Japan has successfully reduced both infant and maternal mortality rates; with the mortality rates for infants falling further than that for mothers. In fact, the infant mortality rate fell dramatically from 61.7 per 1,000 live births in 1948 to 30.7 in 1960, 13.1 in 1970, 7.5 in 1980, and 4.6 in 1990 (National Institute of Social Security and Population Research, 2008). The maternal mortality rate per 100,000 births decreased from 156.7 in 1951 to 108.2 in 1961,42.5 in 1971, 18.3 in 1982, and 8.6 in 1991 (ibid.). According to statistics cited by the United Nations Development Programme (UNDP, 2005), Japan’s infant mortality rate in 2005 was the second lowest among 176 countries, together with Czech Republic, Finland, Norway, Singapore, Slovenia, and Sweden, compared to a ranking of 16 in its maternal mortality ratio among 164 countries, the same as Hungary, the Netherlands, Slovakia, and Slovenia.

Causes of Death

There was no sex difference in the top three causes of death in 2007, namely malignant neoplasm (cancer), cardiac disease, and cerebrovascular disease (Ministry of Health, Labour and Welfare, 2007a). However, one cause of death that does exhibit sex differences is suicide, levels of which are higher for men than women (Ministry of Health, Labour and Welfare, 2007b).

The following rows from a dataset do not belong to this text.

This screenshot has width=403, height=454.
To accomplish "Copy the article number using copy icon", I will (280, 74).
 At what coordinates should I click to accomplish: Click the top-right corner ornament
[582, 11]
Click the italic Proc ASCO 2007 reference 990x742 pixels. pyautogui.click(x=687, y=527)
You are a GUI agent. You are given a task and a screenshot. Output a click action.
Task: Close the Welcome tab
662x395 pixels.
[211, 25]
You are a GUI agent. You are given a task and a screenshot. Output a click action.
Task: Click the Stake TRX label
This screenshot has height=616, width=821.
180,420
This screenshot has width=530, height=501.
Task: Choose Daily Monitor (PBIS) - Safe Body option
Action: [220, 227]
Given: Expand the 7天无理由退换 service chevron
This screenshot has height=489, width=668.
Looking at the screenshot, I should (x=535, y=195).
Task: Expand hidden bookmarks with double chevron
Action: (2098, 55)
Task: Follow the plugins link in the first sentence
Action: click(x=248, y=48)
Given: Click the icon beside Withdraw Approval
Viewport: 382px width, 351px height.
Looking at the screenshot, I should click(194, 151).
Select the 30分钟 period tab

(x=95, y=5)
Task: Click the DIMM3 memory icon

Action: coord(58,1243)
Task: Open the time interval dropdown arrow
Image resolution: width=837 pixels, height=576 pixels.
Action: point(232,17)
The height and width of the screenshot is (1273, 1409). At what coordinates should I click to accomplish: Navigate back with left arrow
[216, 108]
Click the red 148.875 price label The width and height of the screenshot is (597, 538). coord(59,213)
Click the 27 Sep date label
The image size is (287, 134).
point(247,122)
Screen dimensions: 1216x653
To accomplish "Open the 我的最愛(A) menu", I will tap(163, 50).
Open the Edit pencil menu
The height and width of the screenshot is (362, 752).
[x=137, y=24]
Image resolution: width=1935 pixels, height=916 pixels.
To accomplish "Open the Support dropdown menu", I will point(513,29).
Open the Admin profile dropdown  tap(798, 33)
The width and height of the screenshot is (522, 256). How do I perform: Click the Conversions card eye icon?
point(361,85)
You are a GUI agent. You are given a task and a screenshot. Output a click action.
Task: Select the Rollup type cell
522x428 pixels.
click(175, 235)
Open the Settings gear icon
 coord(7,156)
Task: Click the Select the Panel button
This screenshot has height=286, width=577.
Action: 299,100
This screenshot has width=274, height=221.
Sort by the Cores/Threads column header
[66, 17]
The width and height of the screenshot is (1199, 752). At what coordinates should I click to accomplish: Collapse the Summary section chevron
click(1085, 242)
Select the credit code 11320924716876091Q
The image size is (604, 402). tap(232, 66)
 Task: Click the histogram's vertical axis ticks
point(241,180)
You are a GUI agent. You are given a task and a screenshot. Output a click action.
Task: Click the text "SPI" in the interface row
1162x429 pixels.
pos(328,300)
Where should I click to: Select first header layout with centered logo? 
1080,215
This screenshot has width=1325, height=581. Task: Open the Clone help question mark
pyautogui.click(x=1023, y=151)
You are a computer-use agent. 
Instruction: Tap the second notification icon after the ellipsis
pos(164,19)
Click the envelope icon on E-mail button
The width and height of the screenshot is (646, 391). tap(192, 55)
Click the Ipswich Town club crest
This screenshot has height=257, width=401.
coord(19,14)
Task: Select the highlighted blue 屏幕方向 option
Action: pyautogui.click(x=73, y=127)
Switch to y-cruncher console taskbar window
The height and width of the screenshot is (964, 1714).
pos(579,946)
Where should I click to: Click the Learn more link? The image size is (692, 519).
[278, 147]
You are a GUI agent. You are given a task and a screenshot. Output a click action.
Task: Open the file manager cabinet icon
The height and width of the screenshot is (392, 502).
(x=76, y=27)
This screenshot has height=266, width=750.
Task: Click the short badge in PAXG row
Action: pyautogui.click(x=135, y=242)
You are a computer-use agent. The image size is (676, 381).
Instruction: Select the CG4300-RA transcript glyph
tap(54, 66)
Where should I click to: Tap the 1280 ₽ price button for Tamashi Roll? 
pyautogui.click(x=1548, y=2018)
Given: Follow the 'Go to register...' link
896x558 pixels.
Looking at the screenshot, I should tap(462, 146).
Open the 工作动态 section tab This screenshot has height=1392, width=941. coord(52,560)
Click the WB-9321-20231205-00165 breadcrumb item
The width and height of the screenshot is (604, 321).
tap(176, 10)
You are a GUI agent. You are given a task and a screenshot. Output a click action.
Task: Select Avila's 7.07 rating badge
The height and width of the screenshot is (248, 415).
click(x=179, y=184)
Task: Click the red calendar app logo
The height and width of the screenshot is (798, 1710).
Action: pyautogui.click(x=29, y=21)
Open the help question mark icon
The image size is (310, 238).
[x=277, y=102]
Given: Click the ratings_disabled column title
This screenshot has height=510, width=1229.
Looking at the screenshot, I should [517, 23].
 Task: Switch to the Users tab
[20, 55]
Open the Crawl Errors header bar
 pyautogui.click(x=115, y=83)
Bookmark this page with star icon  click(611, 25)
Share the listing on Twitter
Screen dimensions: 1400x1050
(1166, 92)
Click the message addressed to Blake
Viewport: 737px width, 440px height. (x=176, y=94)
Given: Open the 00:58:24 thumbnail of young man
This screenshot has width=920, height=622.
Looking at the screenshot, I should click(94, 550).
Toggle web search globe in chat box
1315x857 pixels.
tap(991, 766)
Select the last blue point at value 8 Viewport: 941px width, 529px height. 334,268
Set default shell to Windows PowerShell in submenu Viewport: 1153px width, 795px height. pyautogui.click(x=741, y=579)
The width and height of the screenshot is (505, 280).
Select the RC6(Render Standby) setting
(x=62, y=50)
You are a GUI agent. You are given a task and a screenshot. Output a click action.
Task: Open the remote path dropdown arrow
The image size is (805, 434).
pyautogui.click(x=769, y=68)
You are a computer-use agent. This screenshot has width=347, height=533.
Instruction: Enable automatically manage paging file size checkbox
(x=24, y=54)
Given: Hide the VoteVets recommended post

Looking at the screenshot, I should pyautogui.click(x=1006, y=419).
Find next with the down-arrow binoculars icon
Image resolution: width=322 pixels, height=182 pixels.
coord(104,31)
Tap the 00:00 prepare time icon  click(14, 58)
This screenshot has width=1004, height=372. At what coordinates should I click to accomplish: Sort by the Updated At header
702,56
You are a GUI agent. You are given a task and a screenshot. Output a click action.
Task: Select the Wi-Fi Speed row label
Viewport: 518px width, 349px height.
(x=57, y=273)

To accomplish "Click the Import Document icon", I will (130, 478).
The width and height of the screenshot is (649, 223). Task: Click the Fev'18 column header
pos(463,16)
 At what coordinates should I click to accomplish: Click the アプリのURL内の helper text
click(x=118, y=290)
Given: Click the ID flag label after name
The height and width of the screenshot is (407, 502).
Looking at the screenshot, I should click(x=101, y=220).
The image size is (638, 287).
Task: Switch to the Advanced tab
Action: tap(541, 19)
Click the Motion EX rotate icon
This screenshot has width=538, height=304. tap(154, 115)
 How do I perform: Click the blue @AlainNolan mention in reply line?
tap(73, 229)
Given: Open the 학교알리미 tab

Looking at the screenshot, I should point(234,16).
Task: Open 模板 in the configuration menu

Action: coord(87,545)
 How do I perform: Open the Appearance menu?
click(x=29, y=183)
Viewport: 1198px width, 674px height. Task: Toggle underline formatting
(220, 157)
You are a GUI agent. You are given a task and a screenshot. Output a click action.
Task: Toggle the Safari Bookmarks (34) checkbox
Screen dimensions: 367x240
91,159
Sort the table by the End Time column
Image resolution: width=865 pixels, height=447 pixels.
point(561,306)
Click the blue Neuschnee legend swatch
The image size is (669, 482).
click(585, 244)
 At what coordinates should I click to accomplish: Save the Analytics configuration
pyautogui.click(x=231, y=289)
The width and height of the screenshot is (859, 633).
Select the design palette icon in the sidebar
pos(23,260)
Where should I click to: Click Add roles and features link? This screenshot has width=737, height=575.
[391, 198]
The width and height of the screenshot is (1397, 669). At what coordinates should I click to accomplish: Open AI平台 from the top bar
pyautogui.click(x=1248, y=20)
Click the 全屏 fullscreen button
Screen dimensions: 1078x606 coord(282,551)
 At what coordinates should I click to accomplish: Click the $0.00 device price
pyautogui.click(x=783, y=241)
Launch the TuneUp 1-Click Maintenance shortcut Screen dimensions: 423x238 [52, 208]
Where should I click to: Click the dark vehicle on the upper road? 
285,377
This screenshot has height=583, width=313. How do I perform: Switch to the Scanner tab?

The fact that suicide-death rates peak at ages 55-59 could be interpreted as men choosing to commit suicide when suddenly confronted with dismissal from or lack of advancement at the workplace, having since childhood pursued the goal of what Osawa (2007) calls the “breadwinner model,” or, to put it another way, men falling victim to Japan’s cultural norms. To make things worse, men do not readily go for counseling or seek advice to relieve their anxieties about mental and physical health, although this situation is slowly improving (Ministry of Health, Labour and Welfare, 2007b, 2007c).